Material provided →
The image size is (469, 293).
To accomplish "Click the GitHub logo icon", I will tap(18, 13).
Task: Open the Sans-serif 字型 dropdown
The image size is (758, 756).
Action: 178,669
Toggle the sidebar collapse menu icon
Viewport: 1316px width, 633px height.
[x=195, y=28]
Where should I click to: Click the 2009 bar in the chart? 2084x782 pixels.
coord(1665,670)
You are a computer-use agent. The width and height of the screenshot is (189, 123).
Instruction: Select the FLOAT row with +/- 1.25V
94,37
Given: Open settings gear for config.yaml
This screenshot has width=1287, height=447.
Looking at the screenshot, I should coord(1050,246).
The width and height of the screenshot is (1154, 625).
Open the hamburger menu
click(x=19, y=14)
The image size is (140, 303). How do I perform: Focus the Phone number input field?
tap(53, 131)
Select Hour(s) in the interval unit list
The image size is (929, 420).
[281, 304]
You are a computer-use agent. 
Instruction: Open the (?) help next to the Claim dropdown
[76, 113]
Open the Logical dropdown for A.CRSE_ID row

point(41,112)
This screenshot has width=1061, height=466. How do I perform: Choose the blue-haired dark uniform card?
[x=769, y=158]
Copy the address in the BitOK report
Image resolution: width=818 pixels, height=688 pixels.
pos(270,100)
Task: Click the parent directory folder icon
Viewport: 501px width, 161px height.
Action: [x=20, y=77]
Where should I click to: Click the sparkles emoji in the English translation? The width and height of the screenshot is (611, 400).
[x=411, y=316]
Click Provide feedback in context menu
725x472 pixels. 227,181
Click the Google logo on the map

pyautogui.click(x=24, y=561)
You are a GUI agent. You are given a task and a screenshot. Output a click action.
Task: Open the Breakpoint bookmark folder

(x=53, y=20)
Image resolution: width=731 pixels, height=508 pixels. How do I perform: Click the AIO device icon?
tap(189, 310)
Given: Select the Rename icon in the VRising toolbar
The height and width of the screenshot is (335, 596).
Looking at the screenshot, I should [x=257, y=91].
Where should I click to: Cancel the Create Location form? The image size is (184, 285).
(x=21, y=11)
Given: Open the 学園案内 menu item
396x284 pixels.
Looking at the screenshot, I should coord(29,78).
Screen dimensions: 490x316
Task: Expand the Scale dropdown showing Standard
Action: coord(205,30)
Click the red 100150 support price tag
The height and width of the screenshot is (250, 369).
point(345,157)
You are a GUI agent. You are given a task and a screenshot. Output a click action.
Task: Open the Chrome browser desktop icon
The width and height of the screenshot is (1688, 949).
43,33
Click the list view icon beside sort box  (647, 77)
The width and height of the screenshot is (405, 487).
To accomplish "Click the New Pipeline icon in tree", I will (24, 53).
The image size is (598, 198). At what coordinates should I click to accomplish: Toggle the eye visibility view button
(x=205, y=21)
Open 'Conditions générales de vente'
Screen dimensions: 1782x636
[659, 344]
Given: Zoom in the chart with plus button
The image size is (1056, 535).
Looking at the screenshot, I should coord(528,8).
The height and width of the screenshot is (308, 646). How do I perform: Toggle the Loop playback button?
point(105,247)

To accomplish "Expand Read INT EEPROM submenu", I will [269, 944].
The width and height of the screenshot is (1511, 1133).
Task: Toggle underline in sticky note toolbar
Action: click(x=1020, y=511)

Problem statement →
Down to the last line, copy the entries above exactly.

Exercise output →
The image size is (469, 293).
To accomplish "Click the GitHub logo icon", I will tap(18, 13).
Task: Open the Sans-serif 字型 dropdown
The image size is (758, 756).
Action: 178,669
Toggle the sidebar collapse menu icon
Viewport: 1316px width, 633px height.
[x=195, y=28]
Where should I click to: Click the 2009 bar in the chart? 2084x782 pixels.
coord(1665,670)
You are a computer-use agent. The width and height of the screenshot is (189, 123).
Instruction: Select the FLOAT row with +/- 1.25V
94,37
Given: Open settings gear for config.yaml
This screenshot has width=1287, height=447.
Looking at the screenshot, I should coord(1050,246).
The width and height of the screenshot is (1154, 625).
Open the hamburger menu
click(x=19, y=14)
The image size is (140, 303). How do I perform: Focus the Phone number input field?
tap(53, 131)
Select Hour(s) in the interval unit list
The image size is (929, 420).
[281, 304]
You are a computer-use agent. 
Instruction: Open the (?) help next to the Claim dropdown
[76, 113]
Open the Logical dropdown for A.CRSE_ID row

point(41,112)
This screenshot has width=1061, height=466. How do I perform: Choose the blue-haired dark uniform card?
[x=769, y=158]
Copy the address in the BitOK report
Image resolution: width=818 pixels, height=688 pixels.
pos(270,100)
Task: Click the parent directory folder icon
Viewport: 501px width, 161px height.
Action: [x=20, y=77]
Where should I click to: Click the sparkles emoji in the English translation? The width and height of the screenshot is (611, 400).
[x=411, y=316]
Click Provide feedback in context menu
725x472 pixels. 227,181
Click the Google logo on the map

pyautogui.click(x=24, y=561)
You are a GUI agent. You are given a task and a screenshot. Output a click action.
Task: Open the Breakpoint bookmark folder

(x=53, y=20)
Image resolution: width=731 pixels, height=508 pixels. How do I perform: Click the AIO device icon?
tap(189, 310)
Given: Select the Rename icon in the VRising toolbar
The height and width of the screenshot is (335, 596).
Looking at the screenshot, I should [x=257, y=91].
Where should I click to: Cancel the Create Location form? The image size is (184, 285).
(x=21, y=11)
Given: Open the 学園案内 menu item
396x284 pixels.
Looking at the screenshot, I should coord(29,78).
Screen dimensions: 490x316
Task: Expand the Scale dropdown showing Standard
Action: coord(205,30)
Click the red 100150 support price tag
The height and width of the screenshot is (250, 369).
point(345,157)
You are a GUI agent. You are given a task and a screenshot. Output a click action.
Task: Open the Chrome browser desktop icon
The width and height of the screenshot is (1688, 949).
43,33
Click the list view icon beside sort box  (647, 77)
The width and height of the screenshot is (405, 487).
To accomplish "Click the New Pipeline icon in tree", I will (24, 53).
The image size is (598, 198). At what coordinates should I click to accomplish: Toggle the eye visibility view button
(x=205, y=21)
Open 'Conditions générales de vente'
Screen dimensions: 1782x636
[659, 344]
Given: Zoom in the chart with plus button
The image size is (1056, 535).
Looking at the screenshot, I should coord(528,8).
The height and width of the screenshot is (308, 646). How do I perform: Toggle the Loop playback button?
point(105,247)

To accomplish "Expand Read INT EEPROM submenu", I will [269, 944].
The width and height of the screenshot is (1511, 1133).
Task: Toggle underline in sticky note toolbar
Action: click(x=1020, y=511)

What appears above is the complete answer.